Однако при помощи своей военной силы и при поддержке ду­ховенства, получавшего от них подачки, а также законников, изу­чавших римское право и живших большей частью при их дворах, феодальные владельцы стали мало-помалу захватывать мирские земли в личную собственность. Такой захват совершался очень медленно, на него ушли все средние века, но к концу XVI в. помещики, светские и церковные, уже завладели громадными пространствами пахотных земель, лесов и лугов, прежде принад­лежавших крестьянам.

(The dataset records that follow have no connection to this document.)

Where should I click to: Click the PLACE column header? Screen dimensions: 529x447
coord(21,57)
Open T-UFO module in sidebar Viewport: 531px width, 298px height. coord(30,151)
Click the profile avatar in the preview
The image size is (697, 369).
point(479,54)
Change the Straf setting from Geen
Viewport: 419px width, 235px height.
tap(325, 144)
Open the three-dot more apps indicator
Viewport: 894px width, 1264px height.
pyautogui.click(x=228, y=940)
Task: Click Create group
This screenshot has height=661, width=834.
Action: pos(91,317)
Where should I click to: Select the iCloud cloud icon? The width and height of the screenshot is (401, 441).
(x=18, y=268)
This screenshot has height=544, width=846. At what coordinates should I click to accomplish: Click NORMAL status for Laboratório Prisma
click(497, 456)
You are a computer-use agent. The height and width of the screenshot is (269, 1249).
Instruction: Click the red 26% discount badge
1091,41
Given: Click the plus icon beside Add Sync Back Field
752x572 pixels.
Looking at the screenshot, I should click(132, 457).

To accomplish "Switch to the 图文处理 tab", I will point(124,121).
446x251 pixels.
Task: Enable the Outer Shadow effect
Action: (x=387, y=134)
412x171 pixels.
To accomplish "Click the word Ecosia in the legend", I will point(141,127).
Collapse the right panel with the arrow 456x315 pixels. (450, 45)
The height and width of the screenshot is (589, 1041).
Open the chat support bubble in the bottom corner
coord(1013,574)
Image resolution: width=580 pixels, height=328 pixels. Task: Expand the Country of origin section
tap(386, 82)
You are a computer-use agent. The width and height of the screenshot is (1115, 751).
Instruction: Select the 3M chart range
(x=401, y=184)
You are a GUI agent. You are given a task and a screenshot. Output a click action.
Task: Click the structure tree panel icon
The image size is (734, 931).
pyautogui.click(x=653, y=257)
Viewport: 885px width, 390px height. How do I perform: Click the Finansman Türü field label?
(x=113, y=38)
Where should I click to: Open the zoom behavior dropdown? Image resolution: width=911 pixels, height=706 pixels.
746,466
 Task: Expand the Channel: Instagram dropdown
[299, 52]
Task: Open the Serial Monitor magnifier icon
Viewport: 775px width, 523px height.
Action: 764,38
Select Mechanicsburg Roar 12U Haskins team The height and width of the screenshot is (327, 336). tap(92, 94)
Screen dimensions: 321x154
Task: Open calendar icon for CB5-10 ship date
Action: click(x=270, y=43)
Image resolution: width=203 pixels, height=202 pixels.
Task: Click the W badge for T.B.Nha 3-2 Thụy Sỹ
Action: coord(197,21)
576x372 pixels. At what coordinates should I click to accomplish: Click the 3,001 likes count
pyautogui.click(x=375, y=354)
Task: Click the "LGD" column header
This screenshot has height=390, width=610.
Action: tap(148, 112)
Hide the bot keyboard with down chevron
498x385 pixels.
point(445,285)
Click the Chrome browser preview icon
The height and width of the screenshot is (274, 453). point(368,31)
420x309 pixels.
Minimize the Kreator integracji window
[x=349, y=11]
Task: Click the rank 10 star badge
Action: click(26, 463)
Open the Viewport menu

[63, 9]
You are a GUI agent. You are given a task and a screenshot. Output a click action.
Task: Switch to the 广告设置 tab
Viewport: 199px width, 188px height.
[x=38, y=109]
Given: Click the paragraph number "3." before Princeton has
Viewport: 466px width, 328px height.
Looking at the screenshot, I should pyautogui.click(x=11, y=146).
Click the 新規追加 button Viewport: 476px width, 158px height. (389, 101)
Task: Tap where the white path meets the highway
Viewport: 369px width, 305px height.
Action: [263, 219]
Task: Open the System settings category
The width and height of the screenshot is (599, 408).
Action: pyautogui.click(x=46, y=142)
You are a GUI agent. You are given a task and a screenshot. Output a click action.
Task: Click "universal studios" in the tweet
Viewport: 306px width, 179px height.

Но этого было им мало. По мере того как население росло и ценность земли повышалась, помещики, ставшие избранным со­словием в государстве, начали заглядываться и на те земли, кото­рые оставались во владении сельских и городских общин. Завла­девать этими землями всякими способами и под всякими пред­логами, силой и обманом, законно и незаконно стало делом обычным в XVI и XVII вв. Тогда-то и был выпущен в 1669 г. Людовиком XIV—«великим королем-солнцем», как его называли льстецы, указ, давший помещикам новое, законное оружие для захвата мирских земель. Этим новым оружием было троение (1е triage), которое позволяло помещикам присвоить себе треть всей земли, когда-то принадлежавшей каждой общине, когда она была еще в крепостной зависимости. И, пользуясь этим указом, дворяне стали захватывать лучшие общинные земли, особенно луга, в ко­торых больше всего нуждались крестьяне.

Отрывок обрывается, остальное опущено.